Growth and inflation in the UK and abroad

Via Snowflake, I see that Eurostat has published a new set of economic growth figures. Here’s what’s happened over the last four quarters in the UK, the Eurozone, the USA and Japan (quarterly GDP growth, %):


The UK isn’t holding up at all badly – we’ve so far avoided any periods of stagnation or contraction. The USA screeched to a standstill at the end of last year and has since started to recover, while Japan and continental Europe are now getting into trouble (the French, German and Italian economies all shrank in 2008Q2). By contrast, UK growth has slowed but not – yet – severely.

It also occurred to me to have a look at inflation over the last year. I can’t find up-to-date data for Japan (although their inflation has for years been much lower than other rich countries’), but here are the figures for the UK, the Eurozone and the USA across the last 12 months (CPI, % change on a year earlier):


Again, the UK looks unremarkable by contrast; there’s been a general inflationary surge over the year. During this period, the rate of inflation has risen by 1.5% in Germany, 2.3% in Italy, 2.6% in the UK, 2.7% in France, 3.1% in Spain and 3.6% in the USA.

And the future? Last week, the Bank of England issued its latest quarterly report. Its central projections are quite gloomy: for inflation to go “substantially higher over the next few months” and for growth to slow to near-zero by the end of the year. But there are two glints of a silver lining.

First, the projection is that, in the new year, inflation “falls back sharply to a little below the 2% target in the medium term” as the recent leap in food and energy prices works its way out of the system. Second, and a bit more technically, these are projections, not predictions: the Bank is saying not that these things will happen, but that they will happen on certain assumptions.

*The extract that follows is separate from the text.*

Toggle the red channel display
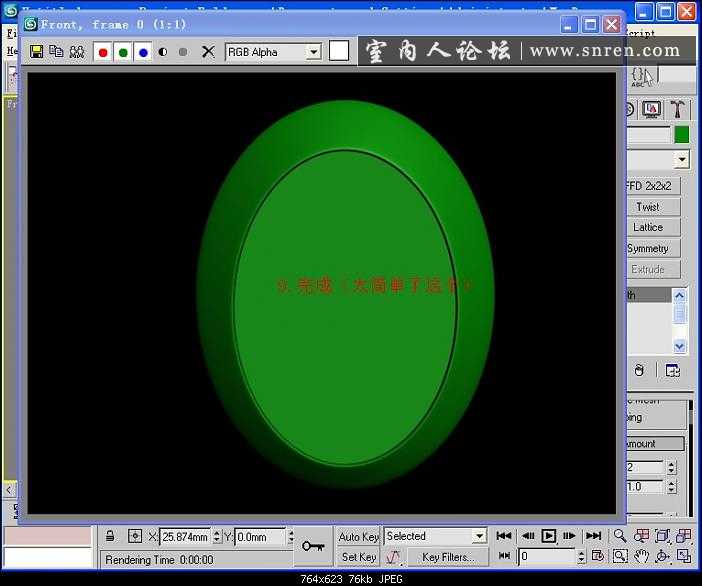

Most important of these assumptions is that the Bank’s base interest rate “moves in live with market expectations, which are for [it] to be roughly constant over the forecast period”.

Given the time taken for interest rate changes to affect inflation, and the fact that inflation is now projected to fall much more dramatically from early 2009 than most observers had thought, this strongly suggests that interest rate cuts will before long be on the cards in order to avoid an inflation undershoot in late 2009/2010. The further consequence of such rate cuts would be higher-than-projected GDP growth in 2009.

To mix metaphors: we’re not yet out of the woods, but it’s darkest just before the dawn, and there’s light at the end of the tunnel.

2 comments:

donpaskini said...

Good post. Other thing about the USA is that their recent growth is presumably because of the stimulus package - whether or not they have started to recover depends on whether this can be sustained once people have spent their stimulus cheques.

Tom Freeman said...

Yes, despite the collapse in US growth late last year, they managed to avoid a recession thanks to tax and interest rate cuts; by contrast, the ECB has prioritised inflation by holding rates firm and even raising them recently.

Result being that the Eurozone has seen a smaller inflationary jump than the USA but is now doing worse for growth.